CertAccord™ Enterprise 7.0 Features Improved Machine Identity Certificate Provisioning
CertAccord Enterprise 7.0 by Revocent, Inc. provides improved automated deployments of X.509 Machine Identity Certificates between Microsoft ADCS PKI and Linux/Mac endpoints. Additionally this release features deeper integration with Microsoft ADCS with the support of certificate revocation and numerous improvements to the CertAccord Enterprise Management Console to improve ease of use and deliver additional functionality.
This release supports improved provisioning of Machine Identity Certificates by automating how the Subject Alternative Names (SANs) of an X.509 certificate are built. Subject Bindings in CertAccord now support the “Auto Add SAN from CNAME” flag. When this flag is enabled each DNS CNAME found for the endpoint will be added as a SAN entry. This powerful feature allows the information in DNS to be used to automate the machine identity certificate creation without having to manually create custom certificates for each machine.
Deeper integration with Microsoft Active Directory Certificate Services (ADCS) has been implemented with the support for certificate revocation. When certificates are deleted by CertAccord, such as when an endpoint is deleted, each certificate is now revoked with the issuing Certificate Authority (CA). Previously releases did not support certificate revocation.
The CertAccord Enterprise Management Console has been improved to eliminate confusing and unnecessary screens when editing settings such as Subject Bindings and Certificate Policy Bindings. These improvements simplify the editing process to make it more intuitive and less error prone. Viewing of detailed data has also been improved by adding separator lines between each label and its value.

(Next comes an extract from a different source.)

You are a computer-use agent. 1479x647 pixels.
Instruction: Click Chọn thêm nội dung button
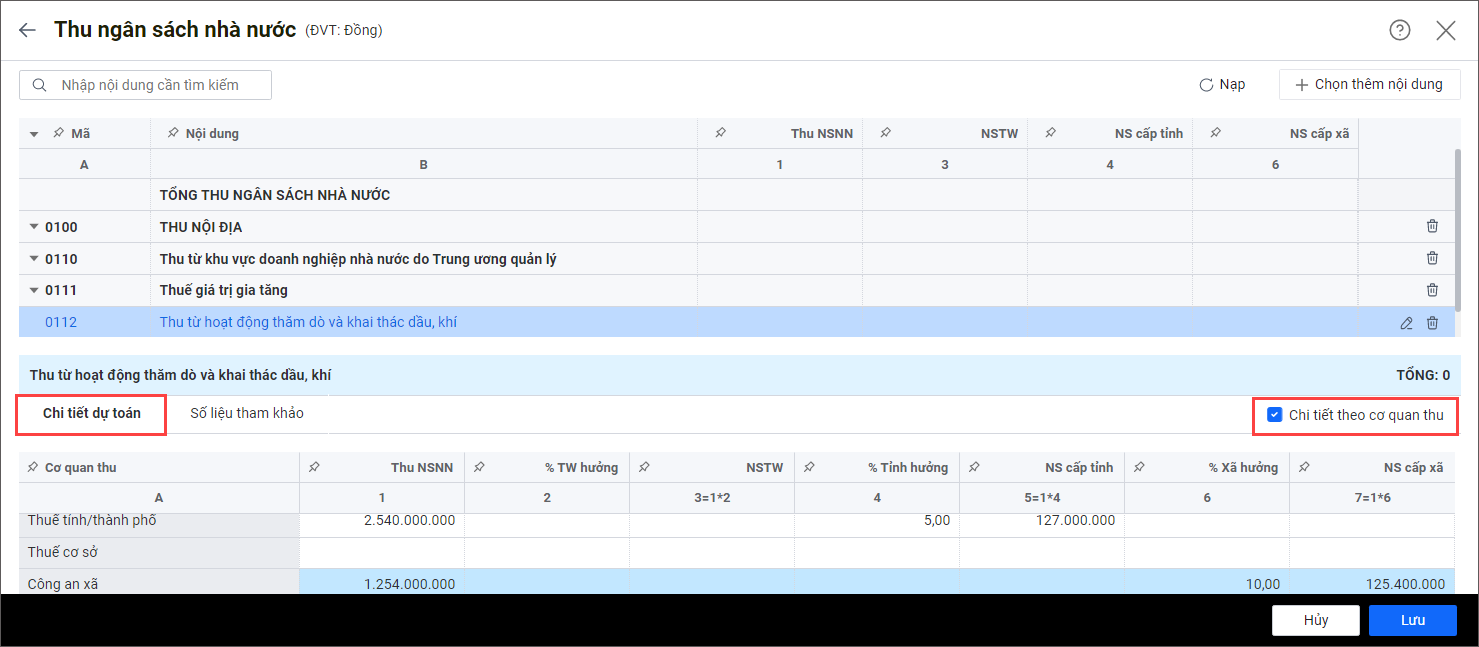pyautogui.click(x=1368, y=85)
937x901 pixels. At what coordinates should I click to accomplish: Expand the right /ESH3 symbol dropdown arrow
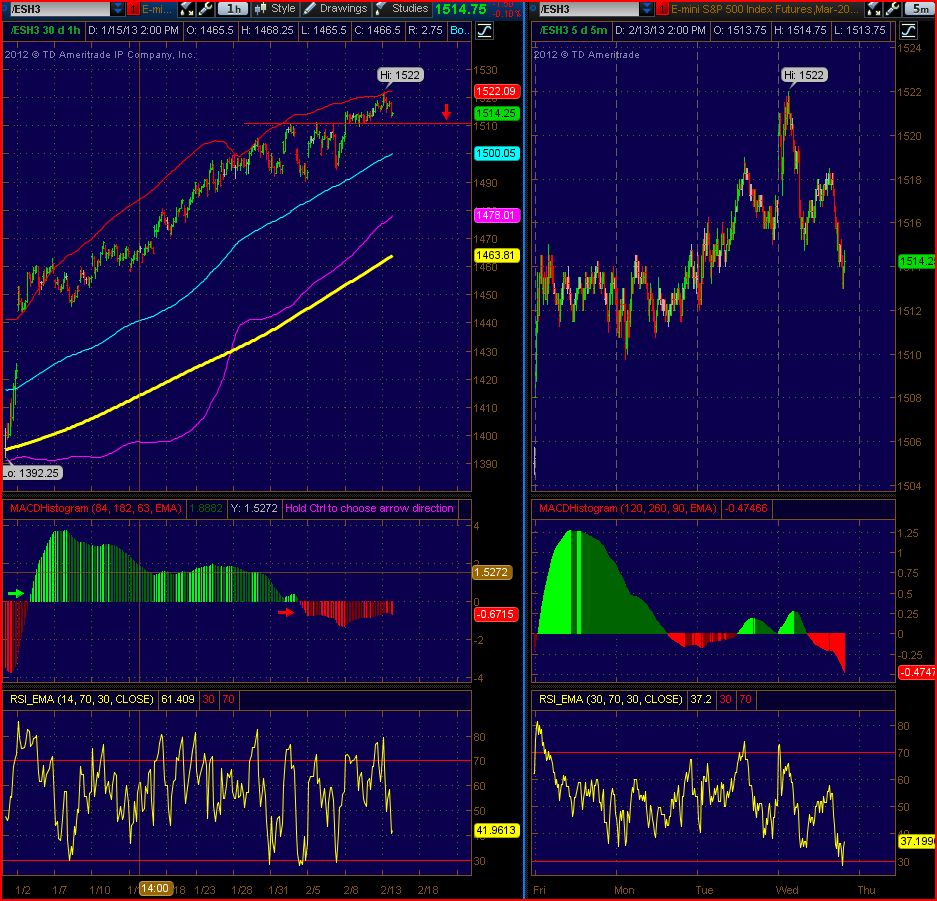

The viewing and editing of LDAP settings has been improved in the Management Console to provide for long LDAP search base values. Editing of search base values is also more flexible now with the ability to change the order of search bases.
The installer for CertAccord Enterprise Server has been improved to recognize when an upgrade is being performed vs a first-time (full) installation. If an upgrade is detected the installer GUI will not prompt for all the first-time parameters. This saves significant time and reduces errors when upgrading the server.
For more information about new features and known issues, please see the Release Notes available for download. Existing customers with support can upgrade for free by downloading the update. An updated license is required and can be obtained at no additional cost by contacting Technical Support.
About Revocent and CertAccord Enterprise
Founded in 2015, Revocent provides innovative PKI products to organizations of all sizes worldwide. The company’s premier CertAccord Enterprise product provides X.509 certificate automation to enable customers to extend their existing Microsoft Enterprise CA to Linux, Mac, and UNIX platforms. Full life-cycle management of certificates allows customers to significantly reduce ongoing labor costs, improve security, and simplify their PKI.
CertAccord Enterprise allows Linux, MacOS X, Solaris, and Windows (including non-AD joined) systems to easily create and install fully managed digital certificates. Integration with Active Directory is built in into CertAccord and does not require changing authentication systems at the OS (Linux) level. You can install CertAccord in hours – not months – without major changes to your existing PKI or AD environments.
The enrollment and fully automatic renewal of certificates from Microsoft ADCS on platforms such as Linux and MacOS X significantly reduces costs and reduces risk of service outages from manual certificate creation. Automatic renewal of certificates significantly lowers cost and significantly reduces the risk of service outages.